A major lure will be backwards compatibility. Microsoft has already said that at launch the Series X is capable of playing almost every game from the Xbox One, Xbox 360, and even original Xbox, except those that require Kinect to play - as the Series X won't support Kinect at all.
They'll all run natively on the console hardware, with no downclocking, meaning they should run better than they ever have before, especially given the faster load times of the SSD.
Even better, Microsoft has build in platform-level tech to add HDR to older titles that never had it, and a "select set" of games will even benefit from frame-rate enhancements that could see frame-rates double from 30fps to 60fps, and even from 60fps to 120fps in some games.
Perhaps more importantly, a program called Smart Delivery will ensure that if you buy a compatible game once you'll be able to play it on either Xbox One or Xbox Series X and play the right version for the console you're on at the time. All Xbox Game Studios titles will be included, along with some third-party titles like Cyberpunk 2077.
Is the Series X software different?
Yes and no. Microsoft did update the Xbox dashboard for the launch of the Xbox Series X, but all of the changes it's making also rolled out to existing Xbox One consoles.
The big changes are to efficiency and speed. Microsoft says that the home screen on the Series X should load more than 50% faster from booting up, and almost a third faster when you're coming out of a game - all while using 40% less memory.

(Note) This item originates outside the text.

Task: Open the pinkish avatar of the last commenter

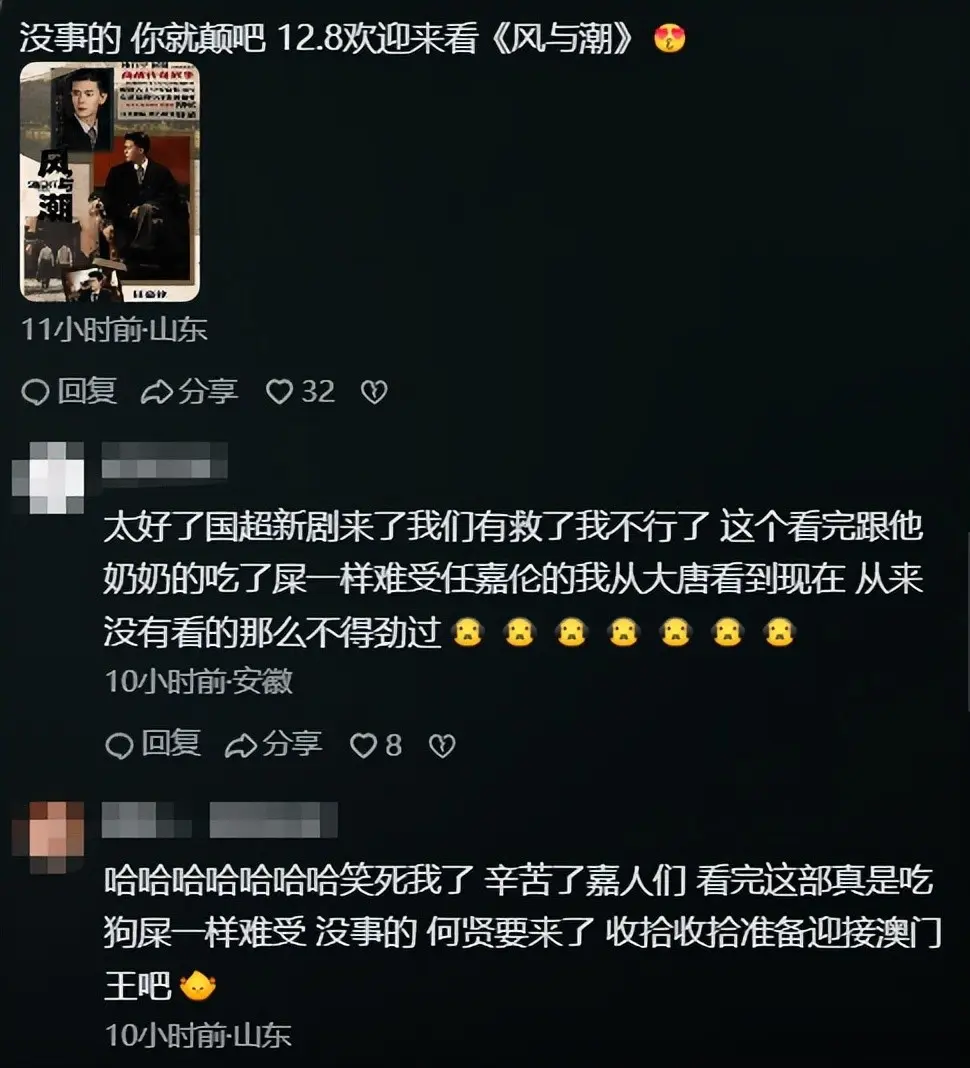Action: (x=48, y=837)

Animations and readability have also been tweaked and improved across the UI, but the biggest change is to video sharing. Clips you capture from your console will now automatically be sent to the Xbox app on your phone, if you have it, so you can quickly send them to friends or post them on social media without trying to faff about logging into Twitter with your controller.
Xbox Series X games
Microsoft has ambitious plans for Xbox Series X games, including the upcoming Halo Infinite - but surprisingly it won't be an exclusive.
That's because the Xbox Series X will have barely any exclusives in its first few years - at least not from Microsoft itself. The company has confirmed that for the next two years at least, almost every new game published by Xbox Game Studios will be playable on any Xbox or PC - meaning all the first few first-party Series X games will also released on the Xbox One.

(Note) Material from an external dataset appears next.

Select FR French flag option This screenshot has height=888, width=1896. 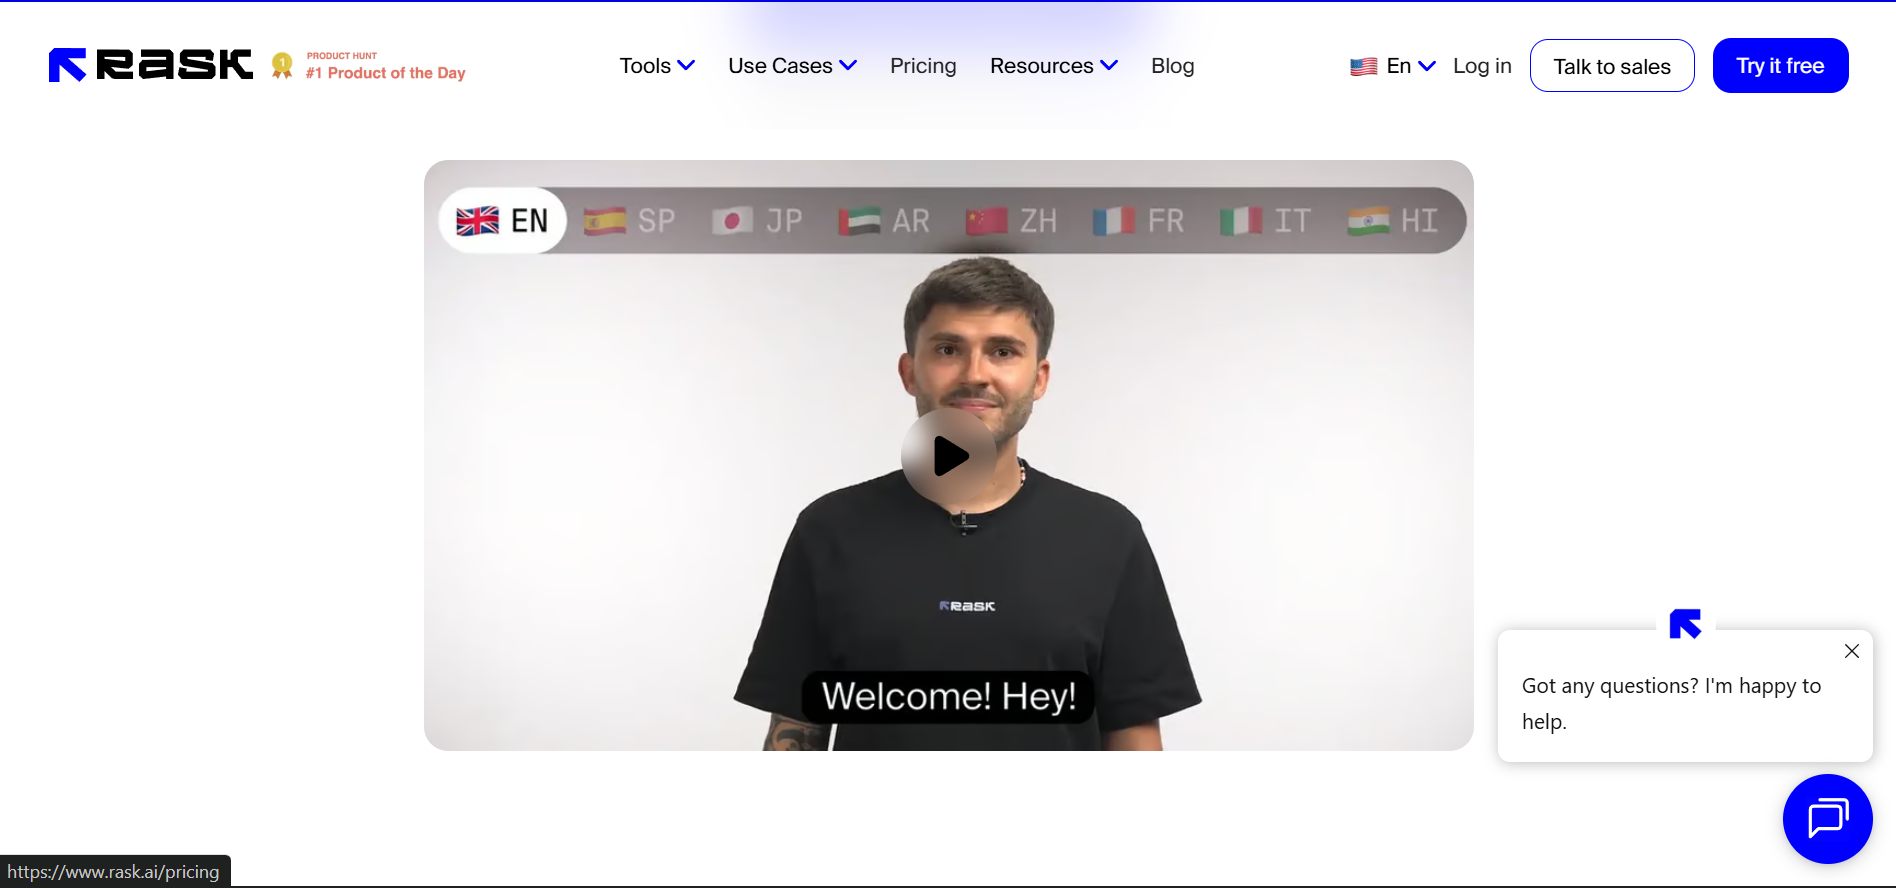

They'll also be cross-compatible thanks to the Smart Delivery program mentioned above. Third-party publishers may take a different approach, however.
That doesn't mean that this will always be the case - at some point Microsoft will likely have to cut off Xbox One support - but it will take the pressure off upgrading straight away. It helps that the Series X will also be backwards compatible, so any new Xbox One games you buy in that time will still work on the Series X whenever you upgrade.
It would be impossible to keep track of every game on its way to the Xbox Series X, so check out our full guide to the best upcoming games for a more comprehensive list, or our guide to the Xbox Series X launch games for an up-to-date list of the initial selection of titles.
Xbox also stated that "hundreds of games" will be on the way in 2021, with every major publisher working on something Xbox Series X related (obviously with the exception of Sony and Nintendo).